The Lady with a Lap Dog was first presented as part of Nautilus Music-Theater's monthly "Rough Cuts" series. In just the 20 minutes completed at the time, it showed great promise. Daniel Pinkerton (one half of Fortune's Fool Theatre along with his daughter Ariel Leaf, who designed the warm lighting) has adapted the short story into a succinct 80 minutes, mostly sung, to Robert Elhai's beautiful and interesting score. The story is of an affair between two married people, Dmitri and Anna, the titular lady. Anna finds happiness for the first time in her life through Dmitri, and although Dmitri has had many affairs, this is the first one that has touched his heart. After the brief vacation romance has ended, Dmitri can't forget about Anna, and goes to visit her, seeking a way to continue the relationship even though within the confines of their 19th century lives there's no better solution than to meet in secret every couple of months. Like the story, the musical ends with no resolution, just a beautiful ache in the heart.

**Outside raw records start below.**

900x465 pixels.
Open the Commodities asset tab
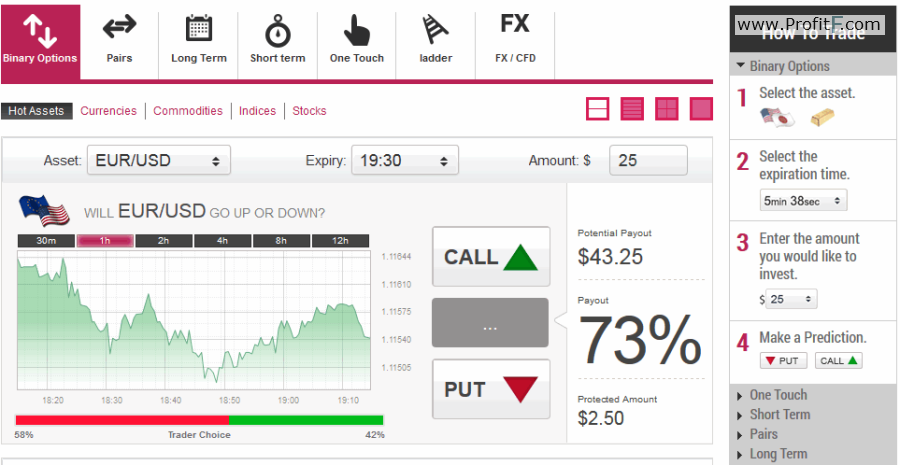tap(188, 111)

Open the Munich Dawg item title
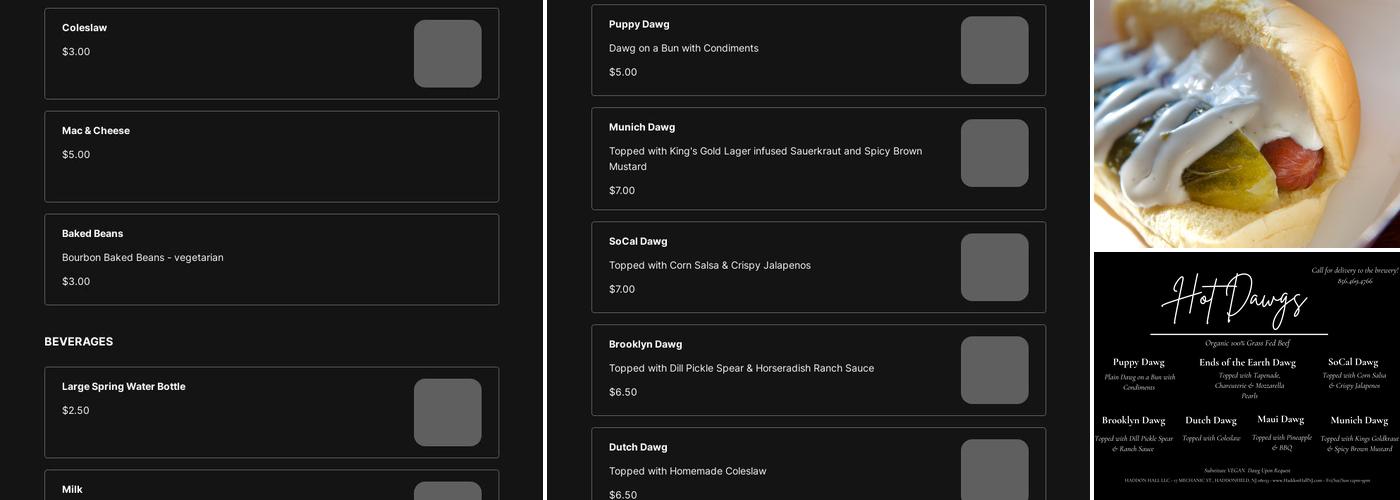pos(642,127)
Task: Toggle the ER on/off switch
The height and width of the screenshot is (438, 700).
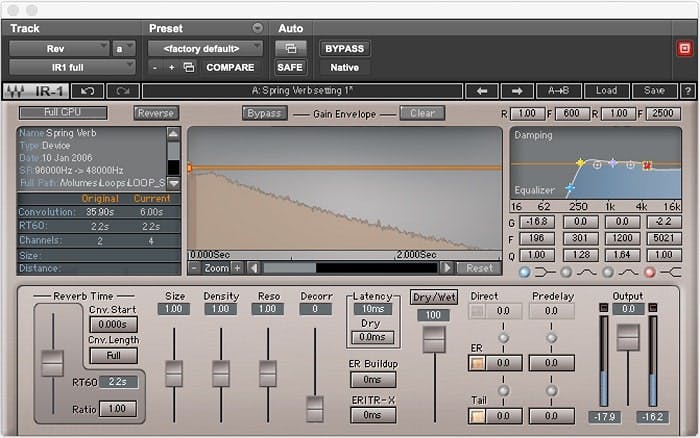Action: [478, 363]
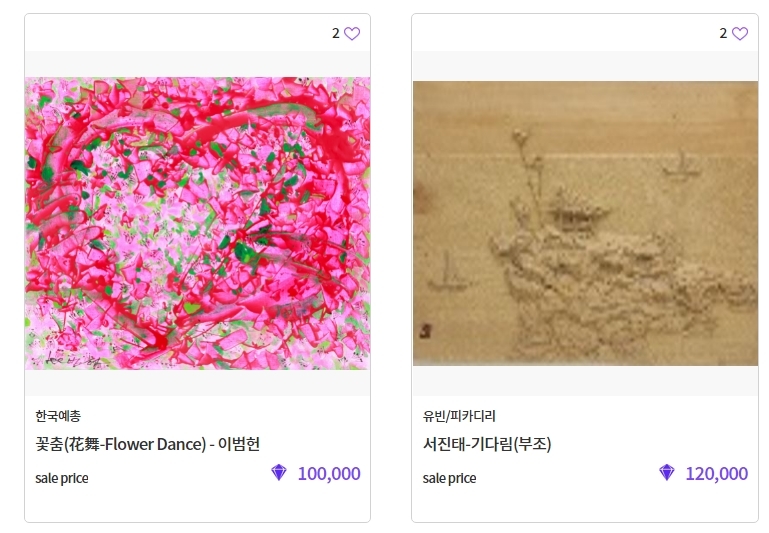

|Laurel Armstrong, Joel Liestman, and Andrea Leap|
(photo courtesy of Fortune's Fool)
I think The Lady with a Lap Dog is what one would call a "chamber musical," meaning an intimate story told by a small cast and accompanied by a small orchestra. Small in size perhaps, but not in quality or importance. It's a refreshing change of pace from the large scale flashy type of piece that one usually associates with the word "musical." You have two more chances to support this lovely locally created new musical!